Per arrestare la fuga dal decurionato, dalle professioni e dalle campagne, che divenne generale proprio con l'inasprimento della pressione fiscale tra il III e il IV secolo, lo Stato vincolò ciascun lavoratore e i suoi discendenti al lavoro svolto fino ad allora,[88] vietando l'abbandono del posto occupato (fenomeno delle "professioni coatte", che nelle campagne finirà per dare avvio, attraverso il colonato, a quella che nel Medioevo verrà chiamata "servitù della gleba"). L'avanzamento sociale (possibile solo con la carriera militare, burocratica o ecclesiale) non derivava dalla competizione sui mercati, bensì dai favori provenienti dall'alto. È comprensibile, a questo punto, che molti considerassero l'arrivo dei barbari non tanto una minaccia, quanto una liberazione. Ormai si era scavato un solco profondo tra uno Stato sempre più invadente e prepotente (soprusi dell'esercito e della burocrazia) e la società. Lo Stato che nel V secolo crollò sotto l'urto dei barbari era uno Stato ormai privo di consenso.[89]

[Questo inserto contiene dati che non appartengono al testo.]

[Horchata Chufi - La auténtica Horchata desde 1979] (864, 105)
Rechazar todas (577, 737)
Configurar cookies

Quando le popolazioni germaniche occuparono i territori dell'Impero d'Occidente, si trovarono di fronte una società profondamente divisa tra una minoranza di privilegiati e una massa di povera gente. La distanza sociale prima esistente tra lavoratori liberi e schiavi si era, infatti, ridotta notevolmente con l'istituzione del colonato: entrambi erano dipendenti nella stessa misura dal ricco proprietario del fondo agricolo. Anche questo fenomeno, quindi, contribuì alla biforcazione della società nelle due principali categorie sociali del Tardo Impero, profondamente differenti non solo per il censo (poveri e ricchi), ma anche per le condizioni giuridiche (con il fenomeno delle professioni coatte, infatti, la distanza economica tra classi ricche e classi povere divenne anche una distinzione di diritto, fissata dalla legge): gli "inferiori" (humiliores), cui appartenevano la massa dei coloni e dei proletari urbani, e i "rispettabili" (honestiores), cui appartenevano i grandi proprietari terrieri ed i vertici della burocrazia militare e civile. Solo agli humiliores erano riservate le punizioni più dure ed infamanti, come la fustigazione e la pena di morte.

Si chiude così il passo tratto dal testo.